# Trecho do texto
Posteriormente, com a finalidade de regular mais especificamente os crimes envolvendo arma de fogo, foi sancionada a Lei n° 9.437, de 20 de fevereiro de 1997, que criminalizou o disparo, posse e porte de arma de fogo. Antes o disparo, posse e porte de arma de fogo eram considerados como simples contravenções penais, punindo-os com detenção.
Em 2003, houve a criação do Estatuto de Desarmamento (ED) - Lei n° 10.826, de 22 de dezembro de 2003. Por possuir em seu escopo diversas normas em branco, ou seja, dispositivos que exigem complementação de outra espécie normativa, há hoje no Brasil 7 decretos vigentes diretamente relacionados ao Estatuto, quais sejam:
- Decreto 9.847/19 - Institui o Sistema Nacional de Armas e o Sistema de Gerenciamento Militar de Armas;
- Decreto 9.846/19 - Dispõe sobre o registro, o cadastro e a aquisição de armas e de munições por caçadores, colecionadores e atiradores;
- Decreto 9.845/19 - Regula a aquisição, o cadastro, o registro e a posse de armas de fogo e de munição;
- Decreto 10.627/21 - Altera o Anexo I ao Decreto nº 10.030, de 30 de setembro de 2019, que aprova o Regulamento de Produtos Controlados;
- Decreto 10.628/21 - Altera o Decreto nº 9.845, de 25 de junho de 2019, que regulamenta a Lei nº 10.826, de 22 de dezembro de 2003, para dispor sobre a aquisição, o cadastro, o registro e a posse de armas de fogo e de munição;
- Decreto 10.629/21 - Altera o Decreto nº 9.846, de 25 de junho de 2019, que regulamenta a Lei nº 10.826, de 22 de dezembro de 2003, para dispor sobre o registro, o cadastro, e a aquisição de armas e de munições por caçadores, colecionadores e atiradores;
- Decreto 10.630/21 - Altera o Decreto nº 9.847, de 25 de junho de 2019, que regulamenta a Lei nº 10.826, de 22 de dezembro de 2003, para dispor sobre a aquisição, o cadastro, o registro, o porte e a comercialização de armas de fogo e de munição e sobre o Sistema Nacional de Armas e o Sistema de Gerenciamento Militar de Armas.

# O que se pede
1 – Segundo o texto sobre a legislação de armas de fogo, como eram tratados o disparo, a posse e o porte de arma de fogo antes da Lei nº 9.437?
2 – Dê seguimento ao texto sobre a legislação de armas de fogo, começando logo depois da última frase apresentada.

# Dados fornecidos

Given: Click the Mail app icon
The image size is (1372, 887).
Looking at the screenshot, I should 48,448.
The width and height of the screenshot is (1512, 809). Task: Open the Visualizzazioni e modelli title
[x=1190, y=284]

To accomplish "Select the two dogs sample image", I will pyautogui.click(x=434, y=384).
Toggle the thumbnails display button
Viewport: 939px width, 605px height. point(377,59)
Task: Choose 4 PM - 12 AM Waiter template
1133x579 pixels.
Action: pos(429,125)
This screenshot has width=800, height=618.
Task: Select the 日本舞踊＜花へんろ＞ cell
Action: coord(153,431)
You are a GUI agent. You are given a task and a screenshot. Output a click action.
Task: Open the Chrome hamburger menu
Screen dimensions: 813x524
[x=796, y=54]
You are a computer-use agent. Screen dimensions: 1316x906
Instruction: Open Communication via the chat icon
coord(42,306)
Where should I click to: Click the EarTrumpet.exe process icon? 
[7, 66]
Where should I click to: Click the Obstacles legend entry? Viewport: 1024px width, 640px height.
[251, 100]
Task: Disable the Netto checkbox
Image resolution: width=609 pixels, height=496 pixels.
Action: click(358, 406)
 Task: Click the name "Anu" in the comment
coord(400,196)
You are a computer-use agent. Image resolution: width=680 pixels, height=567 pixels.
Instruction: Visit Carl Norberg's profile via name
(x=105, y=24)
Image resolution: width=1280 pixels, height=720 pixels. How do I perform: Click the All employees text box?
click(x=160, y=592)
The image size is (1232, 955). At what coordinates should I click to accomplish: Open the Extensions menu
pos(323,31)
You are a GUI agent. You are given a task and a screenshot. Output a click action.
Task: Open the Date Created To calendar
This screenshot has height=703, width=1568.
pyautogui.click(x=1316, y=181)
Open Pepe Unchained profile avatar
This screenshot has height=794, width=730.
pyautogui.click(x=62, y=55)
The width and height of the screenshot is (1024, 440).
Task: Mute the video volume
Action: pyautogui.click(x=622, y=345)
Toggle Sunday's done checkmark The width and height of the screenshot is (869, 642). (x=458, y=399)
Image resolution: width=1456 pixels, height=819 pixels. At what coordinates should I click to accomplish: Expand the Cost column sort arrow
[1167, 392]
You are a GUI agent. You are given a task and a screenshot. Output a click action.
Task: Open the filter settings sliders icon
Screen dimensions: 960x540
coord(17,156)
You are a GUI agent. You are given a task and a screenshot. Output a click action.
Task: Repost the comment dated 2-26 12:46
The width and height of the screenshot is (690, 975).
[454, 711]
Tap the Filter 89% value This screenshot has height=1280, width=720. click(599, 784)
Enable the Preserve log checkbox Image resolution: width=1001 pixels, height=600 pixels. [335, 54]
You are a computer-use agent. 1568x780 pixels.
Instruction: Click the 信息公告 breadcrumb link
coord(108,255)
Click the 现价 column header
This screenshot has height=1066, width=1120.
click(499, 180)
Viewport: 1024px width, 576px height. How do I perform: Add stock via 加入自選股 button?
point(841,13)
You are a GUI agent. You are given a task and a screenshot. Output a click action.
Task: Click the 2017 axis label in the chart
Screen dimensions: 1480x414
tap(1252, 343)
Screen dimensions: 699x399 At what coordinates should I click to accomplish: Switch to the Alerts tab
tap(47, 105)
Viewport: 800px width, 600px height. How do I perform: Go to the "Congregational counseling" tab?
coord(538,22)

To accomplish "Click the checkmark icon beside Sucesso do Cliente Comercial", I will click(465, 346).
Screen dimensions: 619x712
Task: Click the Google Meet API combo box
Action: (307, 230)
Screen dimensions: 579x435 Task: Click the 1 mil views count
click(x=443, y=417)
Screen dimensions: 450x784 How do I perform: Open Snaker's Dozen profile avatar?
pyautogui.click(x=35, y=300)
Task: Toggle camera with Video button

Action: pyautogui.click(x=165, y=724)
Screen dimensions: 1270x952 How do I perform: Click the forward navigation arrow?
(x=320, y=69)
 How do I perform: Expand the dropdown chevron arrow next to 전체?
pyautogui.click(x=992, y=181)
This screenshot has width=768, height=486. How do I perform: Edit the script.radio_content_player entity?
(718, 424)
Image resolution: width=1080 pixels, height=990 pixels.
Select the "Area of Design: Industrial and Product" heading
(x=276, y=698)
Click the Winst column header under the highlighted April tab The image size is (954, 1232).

# Resultados
1 – Eram considerados simples contravenções penais, punidas com detenção.

2 –
Sistema Nacional de Armas
Também chamado de SINARM, é um órgão de abrangência nacional, vinculado ao Ministério da Justiça, e regido pela Polícia Federal, responsável pelo registro de armas de fogo em todo território brasileiro. Antes da criação do SINARM, esse serviço era realizado pelo Departamento de Produtos Controlados da Polícia Civil de cada Estado.
Cumpre ressaltar que o SINARM não regulariza as armas das forças armadas. A regularização cabe à própria instituição, conforme disposto no artigo 2º, parágrafo único, do Estatuto do Desarmamento.
Classificação das Armas de Fogo
A classificação das armas de fogo é um tópico de suma importância, posto que é fator determinante para enquadramento do indivíduo em crimes mais leves ou mais graves do Estatuto do Desarmamento.
Caso o indivíduo esteja na posse de arma de fogo de uso permitido, incidirá no artigo 12, que prevê pena de detenção de 1 a 3 anos e multa. Se o indivíduo estiver com o porte de arma de fogo, incidirá no artigo 14, com previsão de pena reclusão de 2 a 4 anos e multa. Já na ocorrência de crime mediante posse ou porte de arma de fogo de uso restrito, incidirá no artigo 16, que possui pena de reclusão, de 3 a 6 anos, e multa.
A título de curiosidade, as armas de uso permitido são aquelas cujas pessoas físicas e jurídicas podem obter posse e porte. Já as de uso restrito, são aquelas de uso exclusivo das forças armadas, instituições de segurança pública e de pessoas físicas e jurídicas habilitadas e devidamente autorizadas pelo comando do exército.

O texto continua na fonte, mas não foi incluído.